Super splitting savings?
As far as I can tell, if I conduct ‘super splitting’ with my wife, 85% of the actual dollar amounts of my contributions from the previous financial year are transferred across to her super account and seem to be invested into her account at whatever unit price is prevailing at the time I do the split. This means that if my super has done badly during the previous financial year (ie. the unit price has dropped), and in fact if it has done badly overall up to the point where I decide to do the split (which can be any time up to the end of the following financial year), I can avoid incurring those losses in the amounts I contributed during that financial year by 'splitting' them across to my wife's account. Of course, vice versa applies. Is that correct?
Bruce Brammall’s answer: No, if you’ve had the money invested during that period, you will most likely incur the losses in your super fund when you go to sell the investments to transfer the money to your wife’s super account. In fact, it would act more like “gearing” your super fund and it would magnify the losses.
The spouse splitting rules doesn’t take into account the performance of investments over that period – just the contributions. You can split contributions up to 85% of concessional contributions (given that the 15% tax has been paid in your account, where the money first arrived). It doesn’t matter how investment markets have behaved.
Let me show you by way of example. Let’s say your super fund is worth $75,000 and you’ve made $25,000 worth of concessional contributions, that you now intend to transfer to your wife under the spouse splitting rules (which means you could split, to her account, $21,250). During that year, markets drop 25%, which means your investment has fallen from $96,250 (assuming the 15% contributions tax has been paid on the $25,000), to $72,187.

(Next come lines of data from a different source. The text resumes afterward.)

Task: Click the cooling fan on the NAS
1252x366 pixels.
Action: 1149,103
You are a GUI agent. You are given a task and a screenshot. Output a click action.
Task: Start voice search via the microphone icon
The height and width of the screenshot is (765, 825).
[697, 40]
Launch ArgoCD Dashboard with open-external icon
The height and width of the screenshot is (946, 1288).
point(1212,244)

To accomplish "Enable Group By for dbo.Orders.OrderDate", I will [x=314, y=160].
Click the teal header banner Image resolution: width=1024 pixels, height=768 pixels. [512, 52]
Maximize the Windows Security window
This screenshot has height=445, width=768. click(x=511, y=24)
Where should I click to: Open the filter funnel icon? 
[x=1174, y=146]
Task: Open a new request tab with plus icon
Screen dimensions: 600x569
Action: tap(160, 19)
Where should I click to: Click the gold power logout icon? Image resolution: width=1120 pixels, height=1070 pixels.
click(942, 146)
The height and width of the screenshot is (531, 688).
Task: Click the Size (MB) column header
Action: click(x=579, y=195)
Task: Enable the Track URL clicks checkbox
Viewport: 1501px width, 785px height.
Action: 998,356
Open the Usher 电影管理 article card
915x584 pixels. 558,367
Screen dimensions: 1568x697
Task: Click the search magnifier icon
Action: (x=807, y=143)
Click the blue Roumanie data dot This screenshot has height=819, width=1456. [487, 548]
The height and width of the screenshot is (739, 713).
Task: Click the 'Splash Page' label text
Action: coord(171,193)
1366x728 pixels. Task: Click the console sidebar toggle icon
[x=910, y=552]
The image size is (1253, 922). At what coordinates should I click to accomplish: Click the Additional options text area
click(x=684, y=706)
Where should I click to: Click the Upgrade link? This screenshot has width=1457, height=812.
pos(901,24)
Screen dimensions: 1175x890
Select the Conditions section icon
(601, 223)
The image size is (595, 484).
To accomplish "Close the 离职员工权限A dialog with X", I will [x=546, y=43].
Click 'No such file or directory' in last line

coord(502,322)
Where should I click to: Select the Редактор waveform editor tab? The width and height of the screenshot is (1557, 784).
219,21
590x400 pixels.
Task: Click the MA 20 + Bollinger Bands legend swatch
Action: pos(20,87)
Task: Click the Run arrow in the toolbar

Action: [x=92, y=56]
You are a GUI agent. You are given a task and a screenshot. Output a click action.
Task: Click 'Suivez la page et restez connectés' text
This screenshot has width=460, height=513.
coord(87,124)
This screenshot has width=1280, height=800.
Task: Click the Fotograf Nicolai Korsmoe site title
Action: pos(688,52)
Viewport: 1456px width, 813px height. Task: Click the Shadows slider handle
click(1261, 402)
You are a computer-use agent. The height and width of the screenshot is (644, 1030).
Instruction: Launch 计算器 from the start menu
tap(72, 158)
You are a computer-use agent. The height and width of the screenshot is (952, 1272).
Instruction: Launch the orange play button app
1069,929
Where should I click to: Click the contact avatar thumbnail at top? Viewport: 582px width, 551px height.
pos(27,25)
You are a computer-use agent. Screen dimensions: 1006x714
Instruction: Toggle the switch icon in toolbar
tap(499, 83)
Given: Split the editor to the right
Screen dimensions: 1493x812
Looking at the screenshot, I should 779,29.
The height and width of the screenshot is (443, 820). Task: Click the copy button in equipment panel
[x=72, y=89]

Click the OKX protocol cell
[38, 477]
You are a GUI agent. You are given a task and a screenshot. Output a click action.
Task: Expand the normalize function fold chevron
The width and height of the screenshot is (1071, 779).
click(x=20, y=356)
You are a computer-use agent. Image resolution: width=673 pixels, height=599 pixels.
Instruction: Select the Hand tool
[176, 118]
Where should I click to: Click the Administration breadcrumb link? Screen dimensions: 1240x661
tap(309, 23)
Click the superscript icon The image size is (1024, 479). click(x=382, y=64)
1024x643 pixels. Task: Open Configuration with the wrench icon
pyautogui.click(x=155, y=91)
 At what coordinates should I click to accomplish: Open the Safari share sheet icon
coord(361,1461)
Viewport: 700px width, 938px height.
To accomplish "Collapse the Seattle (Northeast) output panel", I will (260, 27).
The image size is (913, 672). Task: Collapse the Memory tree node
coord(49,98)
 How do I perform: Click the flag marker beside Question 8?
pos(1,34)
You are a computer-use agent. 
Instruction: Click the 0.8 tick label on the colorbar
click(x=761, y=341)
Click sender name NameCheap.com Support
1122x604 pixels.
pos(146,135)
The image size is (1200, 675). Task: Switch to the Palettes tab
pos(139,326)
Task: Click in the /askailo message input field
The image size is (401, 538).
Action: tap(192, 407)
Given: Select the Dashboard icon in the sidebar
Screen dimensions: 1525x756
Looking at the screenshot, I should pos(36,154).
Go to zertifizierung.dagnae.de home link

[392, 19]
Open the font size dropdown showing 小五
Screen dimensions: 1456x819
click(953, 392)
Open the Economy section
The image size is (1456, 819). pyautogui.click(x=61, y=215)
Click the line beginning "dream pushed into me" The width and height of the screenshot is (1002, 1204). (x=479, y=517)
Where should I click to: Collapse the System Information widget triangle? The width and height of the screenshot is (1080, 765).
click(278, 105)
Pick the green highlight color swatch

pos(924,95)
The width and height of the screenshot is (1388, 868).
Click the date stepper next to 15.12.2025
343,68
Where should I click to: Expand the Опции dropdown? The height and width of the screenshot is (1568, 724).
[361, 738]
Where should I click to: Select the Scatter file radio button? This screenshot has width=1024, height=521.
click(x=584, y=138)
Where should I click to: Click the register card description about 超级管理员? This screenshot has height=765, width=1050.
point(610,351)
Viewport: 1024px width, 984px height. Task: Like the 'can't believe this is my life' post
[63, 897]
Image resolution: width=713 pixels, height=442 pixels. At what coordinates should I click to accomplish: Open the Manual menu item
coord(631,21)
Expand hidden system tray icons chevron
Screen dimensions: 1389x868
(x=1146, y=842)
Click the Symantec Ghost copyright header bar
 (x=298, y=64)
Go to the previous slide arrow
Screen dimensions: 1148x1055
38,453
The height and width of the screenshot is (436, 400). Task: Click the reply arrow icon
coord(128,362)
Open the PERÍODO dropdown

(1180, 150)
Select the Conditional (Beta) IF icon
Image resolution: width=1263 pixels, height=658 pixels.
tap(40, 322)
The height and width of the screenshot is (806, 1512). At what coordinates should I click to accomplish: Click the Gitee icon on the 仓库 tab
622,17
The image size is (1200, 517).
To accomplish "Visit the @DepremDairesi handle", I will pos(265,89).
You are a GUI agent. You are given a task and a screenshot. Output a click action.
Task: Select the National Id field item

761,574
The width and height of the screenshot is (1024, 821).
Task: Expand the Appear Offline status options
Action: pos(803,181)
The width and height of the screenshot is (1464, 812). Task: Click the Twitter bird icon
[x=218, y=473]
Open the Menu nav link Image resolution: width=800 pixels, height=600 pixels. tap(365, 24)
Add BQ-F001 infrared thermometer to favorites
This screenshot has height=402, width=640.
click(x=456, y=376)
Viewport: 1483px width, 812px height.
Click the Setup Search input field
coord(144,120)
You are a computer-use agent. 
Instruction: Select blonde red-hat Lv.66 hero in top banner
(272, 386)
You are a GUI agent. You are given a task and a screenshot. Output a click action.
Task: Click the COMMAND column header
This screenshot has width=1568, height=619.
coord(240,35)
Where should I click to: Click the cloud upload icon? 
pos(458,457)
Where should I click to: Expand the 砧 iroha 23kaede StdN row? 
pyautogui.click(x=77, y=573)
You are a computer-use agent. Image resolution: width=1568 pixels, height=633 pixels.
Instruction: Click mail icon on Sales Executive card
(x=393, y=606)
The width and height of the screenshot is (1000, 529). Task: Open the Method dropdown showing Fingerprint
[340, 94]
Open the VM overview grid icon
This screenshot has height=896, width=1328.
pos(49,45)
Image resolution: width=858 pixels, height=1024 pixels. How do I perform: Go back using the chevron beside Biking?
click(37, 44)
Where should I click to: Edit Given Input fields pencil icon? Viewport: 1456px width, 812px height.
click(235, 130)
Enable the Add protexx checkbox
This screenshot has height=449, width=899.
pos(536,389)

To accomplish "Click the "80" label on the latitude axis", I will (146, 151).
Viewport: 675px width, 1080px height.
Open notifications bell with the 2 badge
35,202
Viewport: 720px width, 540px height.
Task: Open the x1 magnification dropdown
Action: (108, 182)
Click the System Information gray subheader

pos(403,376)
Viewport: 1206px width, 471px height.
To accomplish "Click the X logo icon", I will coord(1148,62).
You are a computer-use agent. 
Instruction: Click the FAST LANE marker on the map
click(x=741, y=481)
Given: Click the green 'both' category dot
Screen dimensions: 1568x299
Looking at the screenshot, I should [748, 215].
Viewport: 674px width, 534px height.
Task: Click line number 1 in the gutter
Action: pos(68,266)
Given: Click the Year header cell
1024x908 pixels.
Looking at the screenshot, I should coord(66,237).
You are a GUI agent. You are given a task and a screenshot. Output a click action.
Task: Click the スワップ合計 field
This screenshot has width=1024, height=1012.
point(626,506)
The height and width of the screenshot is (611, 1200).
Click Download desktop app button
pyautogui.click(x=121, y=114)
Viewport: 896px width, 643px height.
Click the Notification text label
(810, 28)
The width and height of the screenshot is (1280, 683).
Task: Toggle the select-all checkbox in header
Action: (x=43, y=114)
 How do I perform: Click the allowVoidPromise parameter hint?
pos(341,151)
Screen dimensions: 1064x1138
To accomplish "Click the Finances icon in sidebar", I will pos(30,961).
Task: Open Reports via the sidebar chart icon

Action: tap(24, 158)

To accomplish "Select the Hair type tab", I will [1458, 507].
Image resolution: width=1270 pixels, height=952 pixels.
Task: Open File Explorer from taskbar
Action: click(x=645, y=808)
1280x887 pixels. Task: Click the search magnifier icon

You can spouse split the $21,250 with her after that, which would reduce your super fund to $50,937. The 25% fall in the market, after the spouse split, has actually seen your super fund fall by 32% (from $75,000 to $50,937).
HFT order mystery
Thanks for various discussions concerning High Frequency Trading. HFT certainly does raise the blood pressure amongst many. I generally try to remain cautious with respect to decrying change. However, there is an aspect of HFT that seems to be little understood, which I would like to explain. My experience proves that there is more to the claim “The method relies on advanced mathematics and engineering skills to get slightly ahead of the market in knowing when a ‘buy’ or ‘sell’ order is coming”. I have evidence that the trading systems (which pay extra for the privilege) actually do have prior warning of a real order, and can change their orders before the incoming order is processed. This is not a matter of using mathematical processing of historical trading patterns to predict the likelihood of future trades. They actually learn of new orders coming online and are able to act before these orders are processed. As an example on March 28, 2012, I put a sell order for 17,734 AWE shares at price of $1.855 at a time when about 100,000 shares were listed for purchase at that price. Trading had been light (apart from the buzz of small quantity orders), but all the buy orders disappeared on my sell order being submitted, with zero trades recorded between the time my order was placed and the buy orders cancelled. This is just one of many occasions I have noticed the cancelling of orders as a result of my order being placed. Most trading systems have rigidly enforced transactional semantics. The HFT traders seem to be able to be able to pay extra to avoid the normal transactional requirements. The normal requirements would be to: 1. Receive new order; 2. Disable processing further orders; 3. Process new order and adjust order stack; 4. Enable processing further orders. Given that this clearly does not happen with HFT traders I consider the transaction processing of the stock exchanges to be broken, and deliberately broken to favour the HFT traders. Rather than providing "improved liquidity", HFT actually distorts the market and less "liquidity". I have seen moderately traded stocks move 5% just because I have put in a real order.
Slowing or accelerating?
It amazes me how the commentariat continue to tell us that the Chinese economy is slowing. Alan Kohler fell into the same trap in his Weekend Briefing, under the heading “Iron Ore”. And yet if I read other reports about the Chinese economy I am sure to be told that China's rate of growth has fallen from around 14% to 7%. Now, when I went to school, which I must admit was a long time ago, I learned that "rate of growth" could also be called “acceleration”. So if the current rate of growth for the Chinese economy is around 7%, then surely the Chinese economy is accelerating at 7% per annum. I am not sure how Mr Kohler can possibly report this as a slowing economy.